A small number of people with transportation can cover a wide range of territory relatively quickly and make it appear as if there are more people involved, Reaves said. The Ku Klux Klan used a similar tactic to incite fear, she said.
“It causes a great level of anxiety and anger in communities,” Reaves said. “It’s a great bang for their buck.”
While the flyers and posters might seem minor, they normalize the presence of white supremacy in Colorado communities, said Levin, the ADL regional director.
“They’re signs they’re feeling more emboldened,” he said.
“This has been here all along”
The recent rise in activity among extremists and white supremacists is tied to a number of complex and interacting factors, according to scholars who study white supremacy.
These groups have been in Colorado for decades, though the names of the organizations and the language they use to describe their beliefs shift with the times, said Catlyn Keenan, a professor at Front Range Community College who has studied supremacist groups.
“This is an opportunity to really face the music and realize that this has been here all along,” she said. “White people in particular need to recognize it and speak out.”
Mary Ann Grim, a history professor at the community college who has studied Nazism through the decades, said a rising fear of immigrants stoked by conservative politicians helps validate white supremacist views. A loss of working class jobs also fans a belief that immigrants will take those jobs that remain.
White men are particularly susceptible to joining the groups as the bulk of power and status they have retained for decades is distributed among other demographic groups, Keenan said.
“Our young white men are in crisis,” she said. “They’re really, really angry and they’re looking for a scapegoat.”
The groups have also received an accepting or ambivalent reception by some local and federal government administrations, Grim and Keenan said. For example, many groups found affirmation in President Donald Trump’s statements that there were good people on both sides of the 2017 Unite the Right rally in Charlottesville.

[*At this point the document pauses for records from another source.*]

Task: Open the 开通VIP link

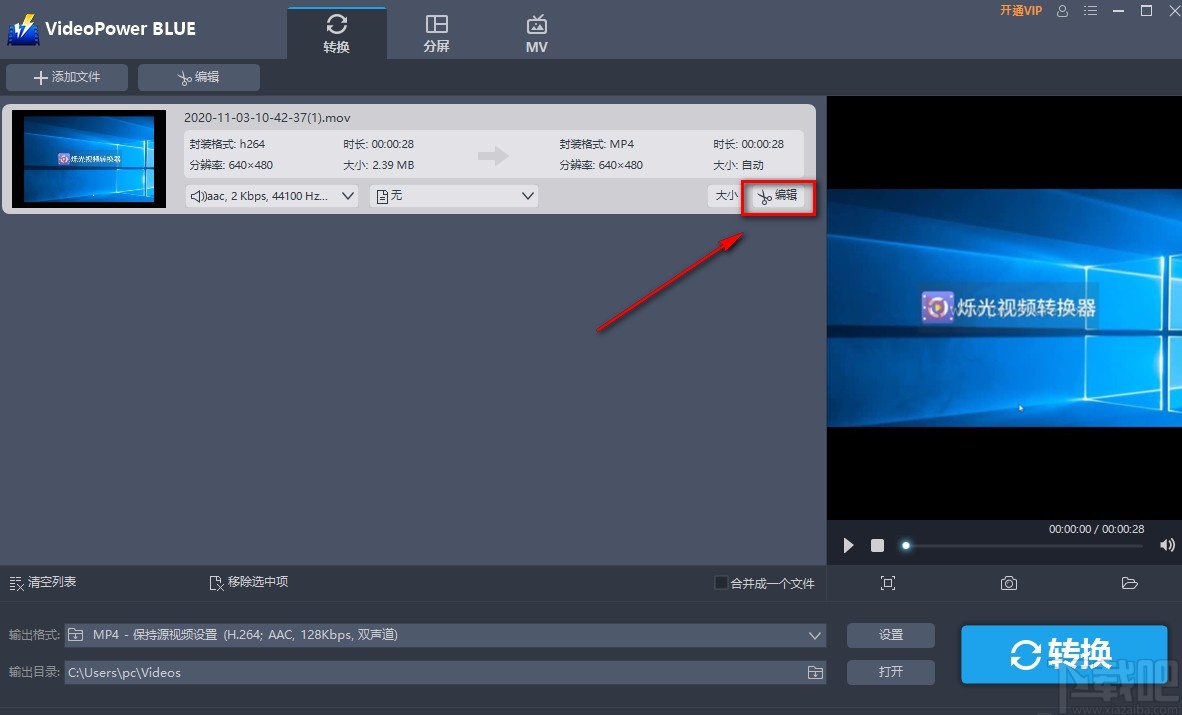Action: [1019, 11]
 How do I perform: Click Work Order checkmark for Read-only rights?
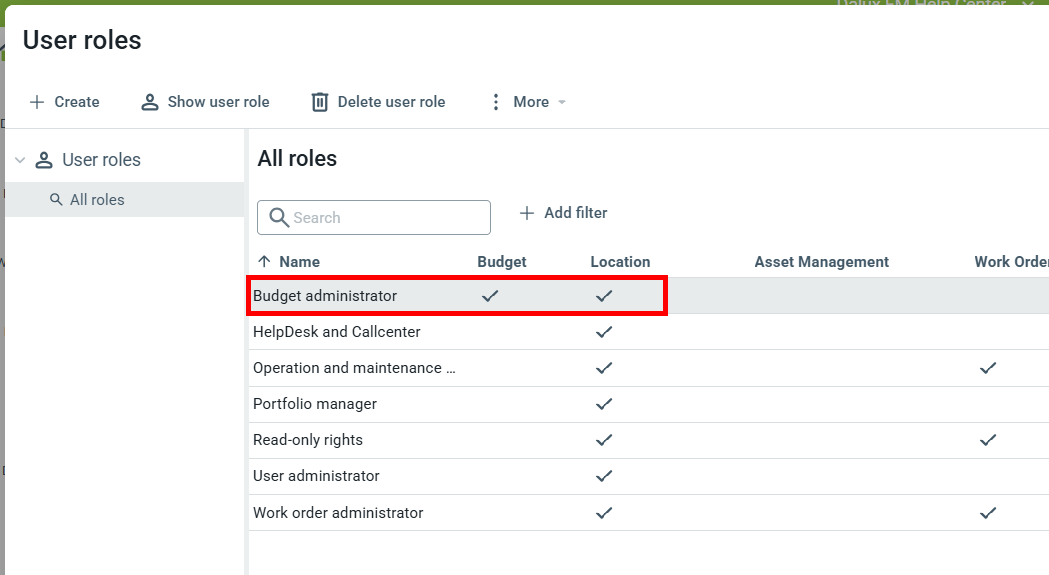pyautogui.click(x=988, y=440)
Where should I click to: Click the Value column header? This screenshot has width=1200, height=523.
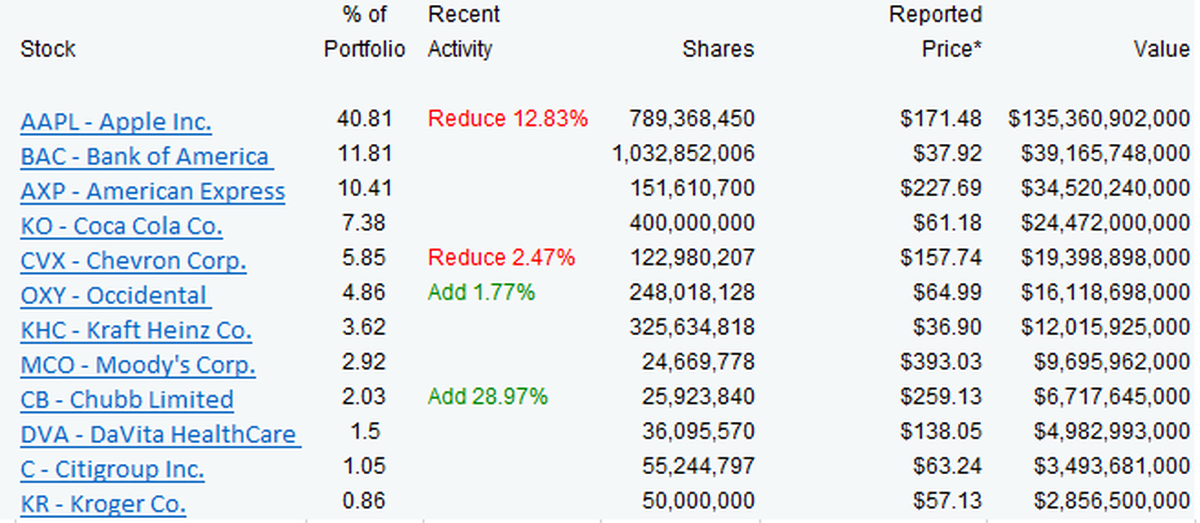(1161, 49)
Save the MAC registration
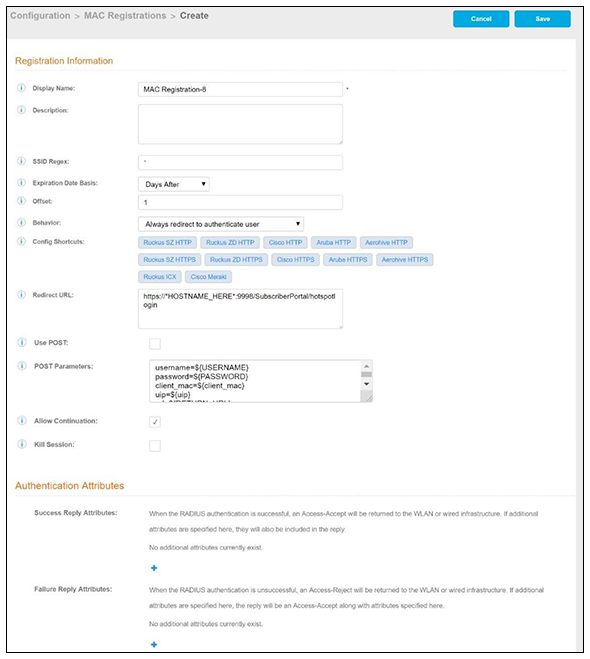 click(543, 19)
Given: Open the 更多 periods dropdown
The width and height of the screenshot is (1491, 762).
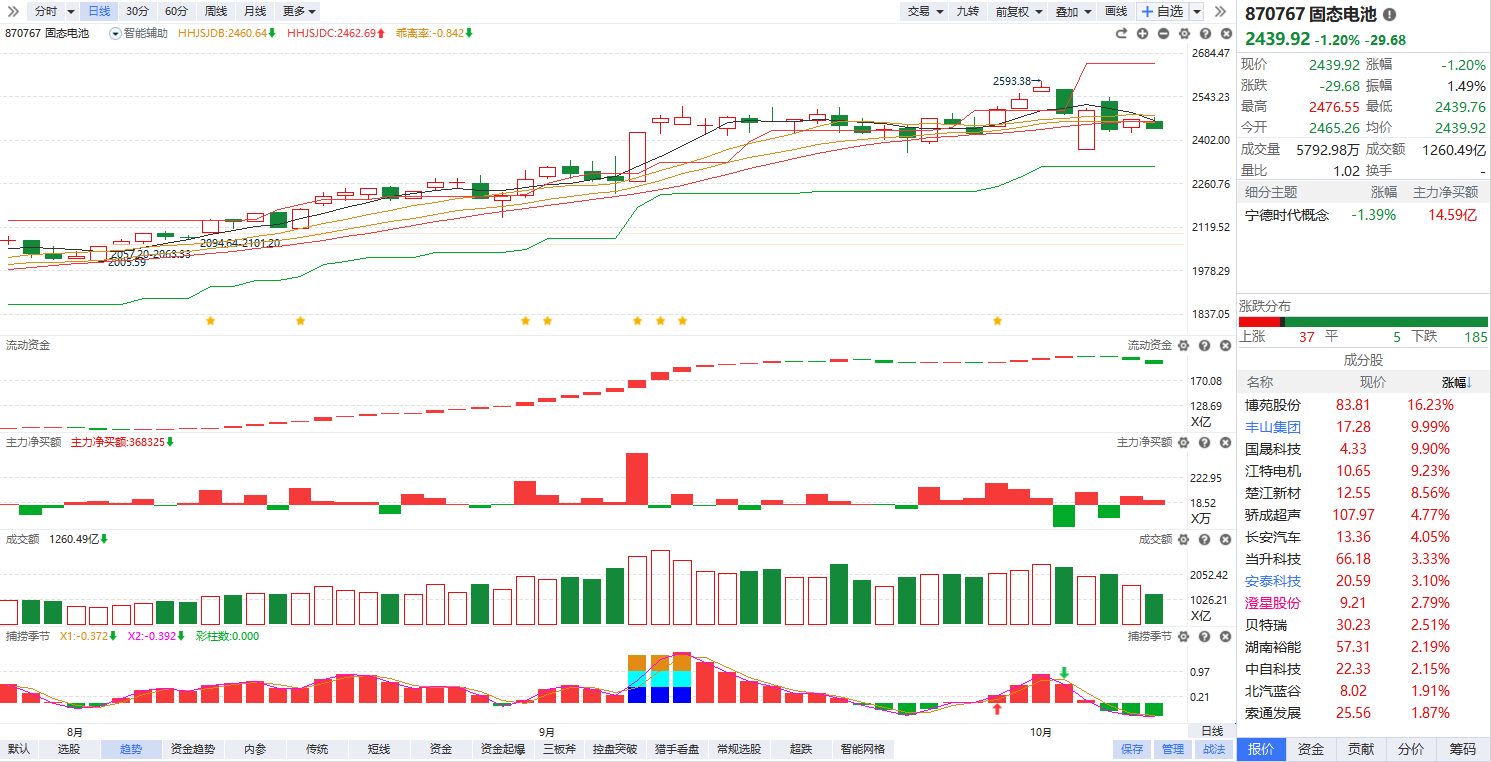Looking at the screenshot, I should pyautogui.click(x=299, y=11).

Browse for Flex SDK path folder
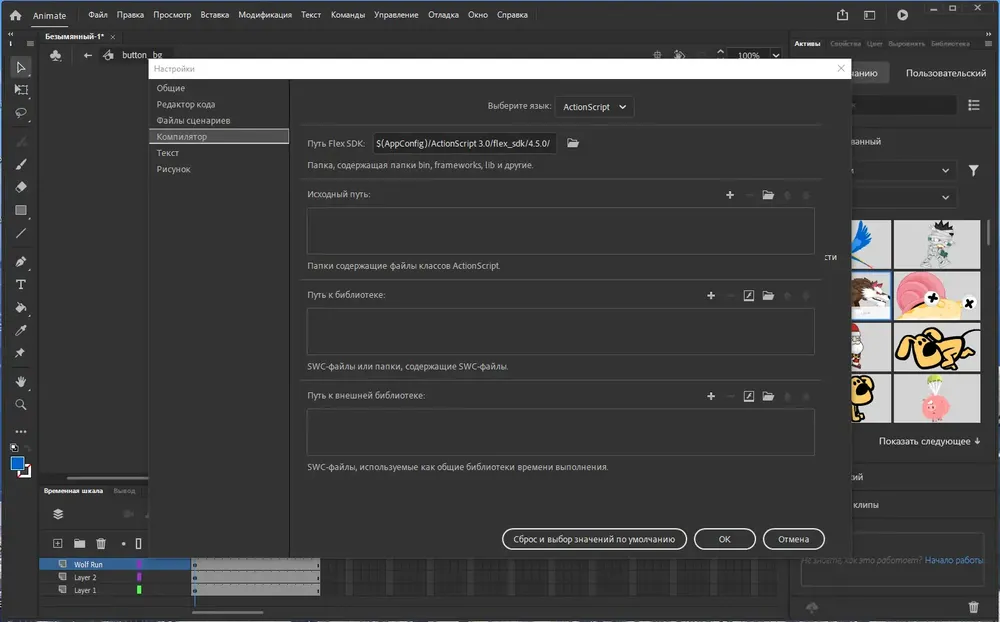pos(573,143)
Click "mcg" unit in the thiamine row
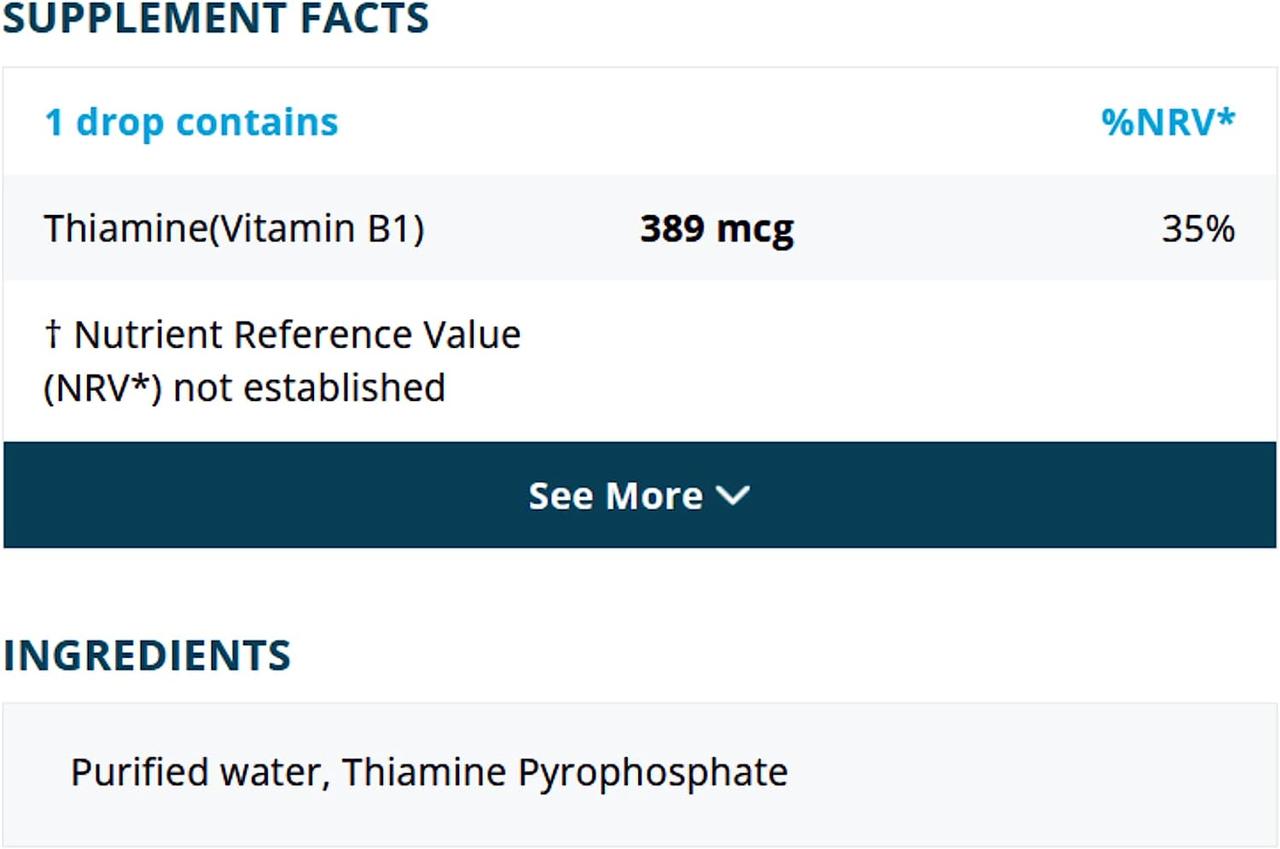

“In the current political climate, the alt-right has received a degree of legitimacy from the administration, both federal and locally, that we haven’t really seen since the 1920s when the KKK was very active,” Keenan said.
The rise could also be attributed to a backlash to the presidency of Barack Obama, according to Grim and Keenan. Obama was elected as part of a social movement championing diversity and inclusion and the recent activity is a backlash to that, they said.
Grim said many of the groups are very similar to those active during the 1910s and 1920s, when the Ku Klux Klan was rebranding itself. They have their own magazines and media, an educated leadership and an ability to meet and demonstrate in public.
“I wish I had a long list of things that are different,” Grim said. “Call it what you want — white supremacy, Nazism, white nationalism — it’s all the same.”